When I came out of the bedroom this time, the body had been taken away and you could see the walls better without so many cops running around. The paper mess on the floor had been sorted into cardboard boxes and was disappearing out the door in the capable hands of what looked like apprentice policemen, but I doubted there was such an animal. Mr. Uhernick who had lost his nervousness warmed to all this sudden interest in him, was telling one of the remaining constables about the D-Day landings and the carnage on the Normandy beaches that spring day in 1944. Cahill, the corporal, told me that they might need me again, so I should let him know if I was planning a sudden trip to the Fiji Islands. And that was it. My statement had been taken three times and now reposed in three notebooks. It seemed anticlimactic as I walked out Dr. Zekerman’s door.
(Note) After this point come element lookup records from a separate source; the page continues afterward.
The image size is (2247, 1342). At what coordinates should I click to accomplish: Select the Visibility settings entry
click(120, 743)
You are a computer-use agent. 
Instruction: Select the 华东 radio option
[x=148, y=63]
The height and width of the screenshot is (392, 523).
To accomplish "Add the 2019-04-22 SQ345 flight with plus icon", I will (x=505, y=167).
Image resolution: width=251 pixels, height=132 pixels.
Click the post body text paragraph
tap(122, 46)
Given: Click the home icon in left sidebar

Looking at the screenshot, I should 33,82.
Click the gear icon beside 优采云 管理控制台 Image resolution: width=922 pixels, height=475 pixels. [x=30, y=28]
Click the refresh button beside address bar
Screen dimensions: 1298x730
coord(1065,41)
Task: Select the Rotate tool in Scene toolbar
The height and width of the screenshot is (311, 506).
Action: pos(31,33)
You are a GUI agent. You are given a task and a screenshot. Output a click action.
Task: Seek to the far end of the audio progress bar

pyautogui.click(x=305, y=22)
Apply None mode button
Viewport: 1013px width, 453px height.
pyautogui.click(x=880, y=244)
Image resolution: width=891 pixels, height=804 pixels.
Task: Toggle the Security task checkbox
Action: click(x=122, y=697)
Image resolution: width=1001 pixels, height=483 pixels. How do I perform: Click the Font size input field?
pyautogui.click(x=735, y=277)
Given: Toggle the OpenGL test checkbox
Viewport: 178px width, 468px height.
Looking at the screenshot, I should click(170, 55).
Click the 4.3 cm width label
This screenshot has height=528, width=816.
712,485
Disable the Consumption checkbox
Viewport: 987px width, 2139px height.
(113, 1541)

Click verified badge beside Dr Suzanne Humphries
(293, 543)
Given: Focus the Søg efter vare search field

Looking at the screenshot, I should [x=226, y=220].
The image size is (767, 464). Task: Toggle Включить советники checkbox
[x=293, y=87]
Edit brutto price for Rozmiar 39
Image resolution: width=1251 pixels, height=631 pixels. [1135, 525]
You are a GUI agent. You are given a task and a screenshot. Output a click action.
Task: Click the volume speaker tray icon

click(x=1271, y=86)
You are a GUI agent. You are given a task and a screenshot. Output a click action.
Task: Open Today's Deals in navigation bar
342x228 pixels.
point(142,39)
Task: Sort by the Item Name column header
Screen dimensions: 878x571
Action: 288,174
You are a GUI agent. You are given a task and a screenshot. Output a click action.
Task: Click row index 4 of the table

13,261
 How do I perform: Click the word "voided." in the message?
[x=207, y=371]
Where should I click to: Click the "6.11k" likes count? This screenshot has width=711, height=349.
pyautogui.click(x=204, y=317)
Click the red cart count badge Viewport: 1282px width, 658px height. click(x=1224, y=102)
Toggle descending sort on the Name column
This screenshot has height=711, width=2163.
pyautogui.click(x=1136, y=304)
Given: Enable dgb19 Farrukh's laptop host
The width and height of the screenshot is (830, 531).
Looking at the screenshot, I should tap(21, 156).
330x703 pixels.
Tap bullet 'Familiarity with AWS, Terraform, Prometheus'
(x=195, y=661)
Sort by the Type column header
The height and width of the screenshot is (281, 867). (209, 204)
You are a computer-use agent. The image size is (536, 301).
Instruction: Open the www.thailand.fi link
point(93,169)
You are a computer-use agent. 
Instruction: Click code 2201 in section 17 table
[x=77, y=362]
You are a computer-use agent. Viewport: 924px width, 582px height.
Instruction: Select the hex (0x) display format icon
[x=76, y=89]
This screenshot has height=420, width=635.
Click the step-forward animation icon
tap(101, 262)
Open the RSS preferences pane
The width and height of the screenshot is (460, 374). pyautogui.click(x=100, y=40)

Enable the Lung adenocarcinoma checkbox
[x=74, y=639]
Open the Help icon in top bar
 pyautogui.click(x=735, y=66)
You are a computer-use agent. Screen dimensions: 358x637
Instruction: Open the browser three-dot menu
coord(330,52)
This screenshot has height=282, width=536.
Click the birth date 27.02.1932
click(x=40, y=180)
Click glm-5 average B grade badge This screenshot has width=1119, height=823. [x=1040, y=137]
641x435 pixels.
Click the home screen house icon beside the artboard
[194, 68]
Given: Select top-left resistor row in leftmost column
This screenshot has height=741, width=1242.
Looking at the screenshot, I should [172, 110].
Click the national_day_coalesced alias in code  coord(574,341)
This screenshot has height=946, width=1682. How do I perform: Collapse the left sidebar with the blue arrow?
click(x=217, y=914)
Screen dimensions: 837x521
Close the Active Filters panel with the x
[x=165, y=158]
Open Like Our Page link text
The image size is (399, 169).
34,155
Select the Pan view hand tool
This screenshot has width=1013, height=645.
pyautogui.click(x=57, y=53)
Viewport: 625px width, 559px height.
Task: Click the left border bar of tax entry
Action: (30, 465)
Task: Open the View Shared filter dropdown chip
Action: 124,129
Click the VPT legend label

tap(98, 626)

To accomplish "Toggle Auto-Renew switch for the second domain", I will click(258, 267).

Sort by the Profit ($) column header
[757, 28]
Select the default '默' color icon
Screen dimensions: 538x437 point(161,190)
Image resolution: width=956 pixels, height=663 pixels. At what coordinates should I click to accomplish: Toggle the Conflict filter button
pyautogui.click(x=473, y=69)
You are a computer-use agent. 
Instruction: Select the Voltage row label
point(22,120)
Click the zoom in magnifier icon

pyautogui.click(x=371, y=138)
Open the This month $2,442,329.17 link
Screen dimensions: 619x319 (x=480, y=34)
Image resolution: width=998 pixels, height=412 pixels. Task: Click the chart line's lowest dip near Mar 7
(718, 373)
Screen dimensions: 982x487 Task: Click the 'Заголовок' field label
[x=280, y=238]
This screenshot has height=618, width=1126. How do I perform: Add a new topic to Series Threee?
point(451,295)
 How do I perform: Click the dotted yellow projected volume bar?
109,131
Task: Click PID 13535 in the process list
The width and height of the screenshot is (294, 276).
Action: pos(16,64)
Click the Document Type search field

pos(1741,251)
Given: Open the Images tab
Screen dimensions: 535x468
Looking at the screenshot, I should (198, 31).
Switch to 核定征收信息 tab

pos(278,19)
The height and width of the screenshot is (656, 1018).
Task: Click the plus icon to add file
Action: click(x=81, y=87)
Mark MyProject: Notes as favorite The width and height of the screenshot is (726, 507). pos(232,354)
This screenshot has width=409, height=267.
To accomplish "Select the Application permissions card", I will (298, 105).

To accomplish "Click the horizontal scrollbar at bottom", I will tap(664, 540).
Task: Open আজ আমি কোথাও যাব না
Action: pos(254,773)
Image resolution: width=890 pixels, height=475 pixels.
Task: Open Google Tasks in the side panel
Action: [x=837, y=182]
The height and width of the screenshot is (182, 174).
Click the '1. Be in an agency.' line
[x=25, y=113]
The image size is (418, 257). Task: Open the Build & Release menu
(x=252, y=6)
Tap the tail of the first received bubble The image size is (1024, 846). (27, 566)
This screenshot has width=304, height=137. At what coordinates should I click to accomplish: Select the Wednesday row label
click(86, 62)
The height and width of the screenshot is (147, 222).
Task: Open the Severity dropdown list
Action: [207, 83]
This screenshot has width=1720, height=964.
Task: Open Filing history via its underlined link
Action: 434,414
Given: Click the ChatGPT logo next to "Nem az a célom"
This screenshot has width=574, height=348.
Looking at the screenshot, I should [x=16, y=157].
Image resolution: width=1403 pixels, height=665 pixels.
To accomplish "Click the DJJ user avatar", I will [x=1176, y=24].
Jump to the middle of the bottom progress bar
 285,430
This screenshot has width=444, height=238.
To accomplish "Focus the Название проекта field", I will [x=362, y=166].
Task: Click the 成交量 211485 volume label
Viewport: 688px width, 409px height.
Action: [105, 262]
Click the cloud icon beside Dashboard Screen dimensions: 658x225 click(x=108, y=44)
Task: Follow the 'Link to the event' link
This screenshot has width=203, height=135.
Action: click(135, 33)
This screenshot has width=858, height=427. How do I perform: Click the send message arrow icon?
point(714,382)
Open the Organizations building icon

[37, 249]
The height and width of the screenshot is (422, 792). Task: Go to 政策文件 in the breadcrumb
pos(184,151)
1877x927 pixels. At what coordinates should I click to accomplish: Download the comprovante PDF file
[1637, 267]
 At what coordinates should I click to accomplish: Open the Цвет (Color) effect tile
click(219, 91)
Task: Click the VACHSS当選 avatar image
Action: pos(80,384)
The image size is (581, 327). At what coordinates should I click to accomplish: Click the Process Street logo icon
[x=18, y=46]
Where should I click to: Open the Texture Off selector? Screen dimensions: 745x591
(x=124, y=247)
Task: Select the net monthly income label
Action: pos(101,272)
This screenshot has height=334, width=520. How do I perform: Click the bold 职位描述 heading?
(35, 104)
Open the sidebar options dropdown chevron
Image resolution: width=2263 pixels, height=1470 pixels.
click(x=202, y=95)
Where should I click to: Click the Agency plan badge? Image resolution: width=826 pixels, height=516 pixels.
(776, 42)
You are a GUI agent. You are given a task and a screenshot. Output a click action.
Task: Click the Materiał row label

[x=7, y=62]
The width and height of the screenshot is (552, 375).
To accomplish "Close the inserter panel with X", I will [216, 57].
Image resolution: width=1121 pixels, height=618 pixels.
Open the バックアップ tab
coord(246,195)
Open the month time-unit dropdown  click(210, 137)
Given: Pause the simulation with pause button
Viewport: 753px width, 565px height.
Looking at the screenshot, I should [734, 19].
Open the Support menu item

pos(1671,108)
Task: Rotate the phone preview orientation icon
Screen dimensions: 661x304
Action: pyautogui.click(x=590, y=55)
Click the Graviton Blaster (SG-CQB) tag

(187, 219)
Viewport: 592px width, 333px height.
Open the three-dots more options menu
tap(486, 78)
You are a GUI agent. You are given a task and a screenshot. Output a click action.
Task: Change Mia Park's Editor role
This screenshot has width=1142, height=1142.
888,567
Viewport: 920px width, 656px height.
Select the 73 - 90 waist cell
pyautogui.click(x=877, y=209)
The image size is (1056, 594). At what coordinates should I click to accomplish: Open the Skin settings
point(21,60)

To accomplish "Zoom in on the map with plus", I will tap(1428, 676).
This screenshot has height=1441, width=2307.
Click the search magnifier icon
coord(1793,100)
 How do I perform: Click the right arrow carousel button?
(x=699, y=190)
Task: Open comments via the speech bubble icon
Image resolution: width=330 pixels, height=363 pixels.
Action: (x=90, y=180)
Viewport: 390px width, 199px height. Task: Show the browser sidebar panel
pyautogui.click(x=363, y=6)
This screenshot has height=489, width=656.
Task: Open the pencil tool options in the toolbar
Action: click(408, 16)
The lights of a television film crew nearly blinded me when I came out of the building. Reporters were falling over one another, while uniformed policemen tried to keep the mob of curious gray faces back. Someone with a microphone headed toward me. I thought my big moment had come, but he went by me to grab one of the fingerprint boys. The camera crew, I was happy to see, had its camera pointed at the bright receding rear end of the ambulance.